Re: general architectural approach question
Re: general architectural approach question
- Subject: Re: general architectural approach question
- From: Brian Hall <email@hidden>
- Date: Thu, 16 Aug 2012 11:34:13 +1000
The usual approach to getting rid of background noise is an expander
or gate. A compressor actually raises the noise floor, making the
background noise more noticeable. You can still use a compressor, but
use highpass -> gate -> compressor.
On Wed, Aug 15, 2012 at 2:02 AM, Robert Spychala <email@hidden> wrote:
> Hi, I'm building a voice recording application for OS X and am looking
> into optimizing the audio quality of recorded voice with a macbook /
> iMac.

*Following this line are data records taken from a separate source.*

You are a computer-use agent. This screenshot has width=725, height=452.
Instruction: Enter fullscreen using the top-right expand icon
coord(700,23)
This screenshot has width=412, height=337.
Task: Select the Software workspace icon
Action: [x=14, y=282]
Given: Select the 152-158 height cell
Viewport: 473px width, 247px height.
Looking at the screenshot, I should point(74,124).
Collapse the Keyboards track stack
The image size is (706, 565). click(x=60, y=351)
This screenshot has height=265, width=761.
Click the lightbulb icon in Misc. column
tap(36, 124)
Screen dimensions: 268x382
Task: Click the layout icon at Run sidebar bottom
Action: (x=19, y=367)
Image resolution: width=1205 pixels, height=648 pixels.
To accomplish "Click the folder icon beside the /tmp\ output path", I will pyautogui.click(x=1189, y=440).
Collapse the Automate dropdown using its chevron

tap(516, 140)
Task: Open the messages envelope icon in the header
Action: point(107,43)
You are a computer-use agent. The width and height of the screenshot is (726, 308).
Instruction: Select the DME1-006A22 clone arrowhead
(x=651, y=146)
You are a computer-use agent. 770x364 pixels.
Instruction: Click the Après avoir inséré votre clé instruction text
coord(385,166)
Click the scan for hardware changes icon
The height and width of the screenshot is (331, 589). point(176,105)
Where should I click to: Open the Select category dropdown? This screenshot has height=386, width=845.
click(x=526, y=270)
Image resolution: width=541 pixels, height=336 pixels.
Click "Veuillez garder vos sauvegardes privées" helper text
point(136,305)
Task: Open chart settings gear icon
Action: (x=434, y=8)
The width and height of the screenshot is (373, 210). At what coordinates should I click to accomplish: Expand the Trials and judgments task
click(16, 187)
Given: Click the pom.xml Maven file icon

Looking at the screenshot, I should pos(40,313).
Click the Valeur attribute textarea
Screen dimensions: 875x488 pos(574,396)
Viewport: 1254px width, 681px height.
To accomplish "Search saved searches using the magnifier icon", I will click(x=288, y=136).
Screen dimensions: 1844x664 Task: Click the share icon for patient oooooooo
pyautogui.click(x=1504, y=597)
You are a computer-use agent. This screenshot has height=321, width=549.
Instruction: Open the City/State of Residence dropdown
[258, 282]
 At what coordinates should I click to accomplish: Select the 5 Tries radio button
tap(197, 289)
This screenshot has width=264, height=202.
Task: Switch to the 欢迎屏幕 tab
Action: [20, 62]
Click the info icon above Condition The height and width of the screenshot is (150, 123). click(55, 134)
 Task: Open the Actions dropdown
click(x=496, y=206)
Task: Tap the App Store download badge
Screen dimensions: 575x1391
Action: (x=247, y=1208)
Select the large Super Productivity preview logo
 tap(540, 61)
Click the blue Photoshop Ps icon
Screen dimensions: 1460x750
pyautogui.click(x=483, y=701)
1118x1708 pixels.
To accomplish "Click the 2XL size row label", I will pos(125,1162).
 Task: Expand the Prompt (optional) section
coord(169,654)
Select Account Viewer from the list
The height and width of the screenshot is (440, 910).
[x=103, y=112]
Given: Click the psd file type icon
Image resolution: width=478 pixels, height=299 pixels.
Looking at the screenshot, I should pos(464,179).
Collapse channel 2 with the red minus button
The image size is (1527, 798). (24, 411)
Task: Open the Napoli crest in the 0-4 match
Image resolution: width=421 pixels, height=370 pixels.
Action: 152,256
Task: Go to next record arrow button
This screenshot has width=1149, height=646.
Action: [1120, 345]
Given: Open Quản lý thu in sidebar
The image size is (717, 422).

I'm finding out that in most environments with ambient sounds
> (like AC, fans etc) there is a lot of hiss. All obvious things. The
> app doesn't do any live chat, so duplexing would not be used.
>
> My question is, what's the best approach for removing the hiss?
>
> 1) using kAudioUnitSubType_RemoteIO with an AUGraph of
> kAudioUnitSubType_MultiBandCompressor +
> kAudioUnitSubType_HighPassFilter to automatically clean up the
> recording?
>
> 2) using kAudioUnitSubType_VoiceProcessingIO only?
>
> 3) kAudioUnitSubType_VoiceProcessingIO + compressor and filter?
>
> Separately, the new Mac Book Airs have beam forming built in with the
> dual microphones. Will that work with
> kAudioUnitSubType_VoiceProcessingIO only? or also for
> kAudioUnitSubType_RemoteIO and general recording.